Jusqu’au 17 juillet, le Rwanda commémore l'un des massacres les plus sanglants du XXe siècle. 30 ans se sont écoulés depuis le début le génocide perpétré contre les Tutsis. C’est l’heure du bilan : pour ceux qui vivent ensemble dans un même pays après ces horreurs, et notamment toute une génération qui n’a pas directement connu le génocide. Comment les habitants vivent-ils avec la mémoire de ce massacre, coupable de près d’un million de morts ? Peut-on vraiment reprendre une vie ensemble ? Face au mal, quelle réconciliation est possible et comment ?
Depuis trente ans, des enfants ont grandi orphelins, ou avec des parents pour les uns rescapés ou pour les autres bourreaux… En tout cas, beaucoup se taisent. Alors que faire face au silence ? « Ma première réaction a été d’essayer de comprendre ce qui s’était passé chez moi avec mon peuple, au Rwanda là où j’avais vécu pendant 21 ans » explique Assumpta Muguiraneza qui est repartie vivre à Kigali où elle a créé le Centre IRIBA, un lieu qui récolte et diffuse des archives audiovisuelles. « Je fais partie des victimes. Mais je porte la responsabilité d’une génération, même si je ne pouvais rien faire à l’époque. Comment a-t-on pu en arriver là, par quelle voie de déperdition nous sommes nous retrouvés pour connaitre un génocide au cœur de notre cité ? » s’interroge celle qui avait 27 ans à l’époque et qui a mené depuis un long travail avec la réalisatrice Anne Aghion sur les tribunaux dans les villages, les « Gachacha ».
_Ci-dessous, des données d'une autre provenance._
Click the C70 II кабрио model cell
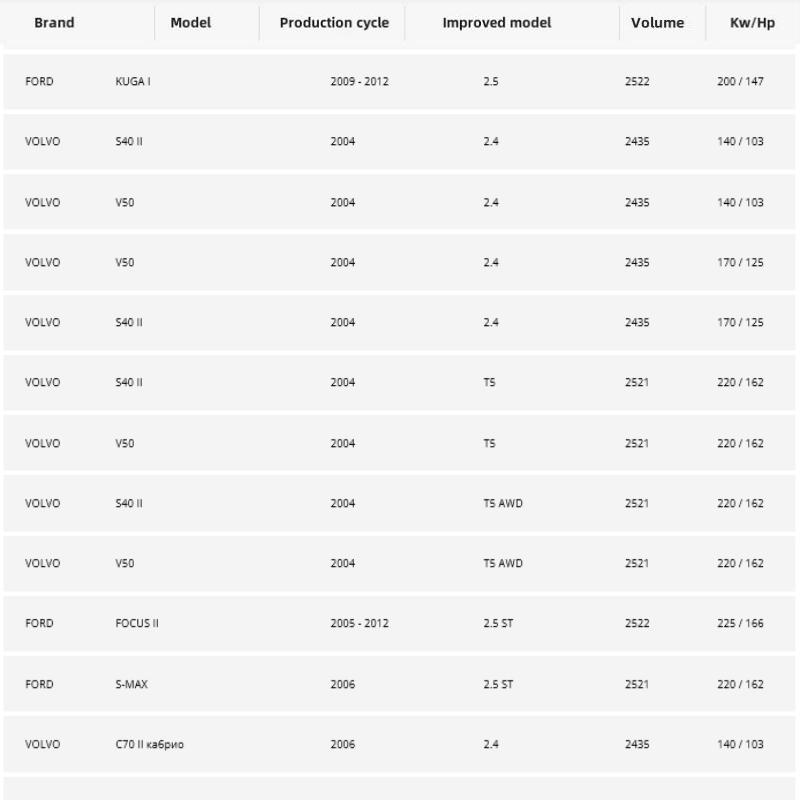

Pendant trois mois, au Rwanda comme en France, des commémorations vont permettre de faire mémoire. Ce temps est particulier, il est celui du bilan, des questions, des témoignages et du rapport à l’histoire. Pour toute une génération se pose la question de la transmission des récits et des événements qui ont eu été perpétrés sur les lieux mêmes de leur vie. S’il est encore difficile pour les proches d’en parler, comment faire connaître et apprendre ce que fût le génocide dans les écoles ? Et pour ceux qui ont vécu, vu , entendu le génocide, comment vivre avec ce traumatisme ?
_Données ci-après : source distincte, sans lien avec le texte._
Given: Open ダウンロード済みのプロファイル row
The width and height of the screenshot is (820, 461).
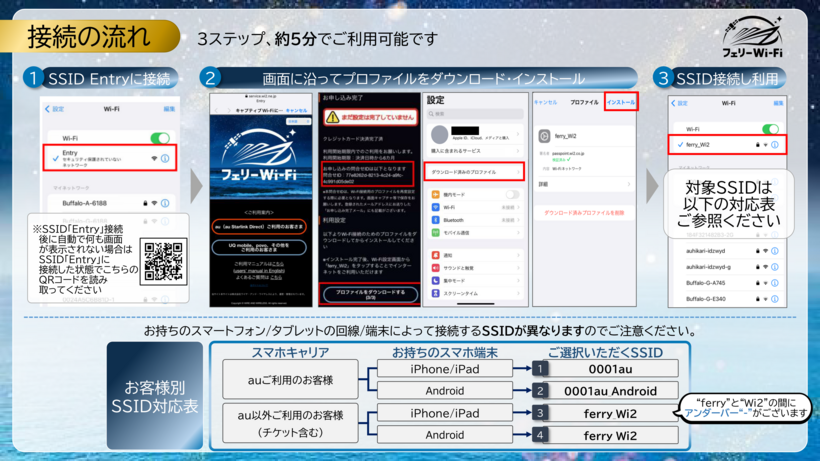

Je fais partie des victimes. Mais je porte la responsabilité d’une génération, même si je ne pouvais rien faire à l’époque
Quand certains se murent dans le silence, dans l’incapacité de faire avec l’indicible, d’autres s’engagent dans le pays de leur enfance qu’ils avaient parfois quitté depuis plusieurs années. « J’ai été très affecté par ce qui s’est passé, et j’ai vite rejoins une organisation sociale pour contribuer à la guérison sociale des rwandais », témoigne Félix Bigabo, revenu à Kigali et désormais chargé des programmes de Prison Fellowship Rwanda. Félix Bigabo œuvre à la réconciliation « Nous travaillons à réintégrer les anciens prisonniers dans les communautés. La justice réparatrice, qui œuvre auprès des survivants et des condamnés est un travail sur le long terme ». Depuis 2004, l’association œuvre à faire vivre ensemble descendants de tueurs et de victimes en leur fournissant une habitation, une petite parcelle de terrain afin que les habitants puissent vivre d’agriculture (maïs, haricots, bananes…), d’élevage (vaches, chèvres..) ou de travaux de maçonnerie.
« La plupart n’avaient plus d’abri, des orphelins erraient dans les rues, alors rendre possible la réconciliation était une nécessité » considère Espérance Patureau, qui a perdu une grande partie de sa famille lors du génocide. Elle est aujourd’hui présidente de la cellule locale de l’association « Ibuka » en France qui signifie “souviens toi”.
La plupart n’avaient plus d’abri, des orphelins erraient dans les rues, alors rendre possible la réconciliation était une nécessité
L’association Ibuka lutte pour la mémoire, la justice, l’aide aux rescapés, la lutte contre le négationnisme et le révisionnisme, l’éducation et la transmission.
Le travail de mémoire sur le génocide est aussi indispensable pour imaginer un avenir sur les mêmes terres et empêcher que d’autres ne puissent avoir lieu. « Au fond c’est la question du mal qui est posée à chacun de nous, souligne Cathy Leblanc, professeur de philosophie à l’Institut Catholique de Lille. Ses travaux de recherche portent sur la barbarie et la déshumanisation. « L’interrogation porte sur l’origine de ce mal, un génocide peut avoir des racines très lointaines. Dans tous les cas, il est clairement définit : il s’agit d’un plan concerté de destruction d’un groupe humain ou d’une communauté ». Lancées depuis le 7 avril, les commémorations se poursuivront jusqu’au 15 juillet, date marquant la fin des massacres.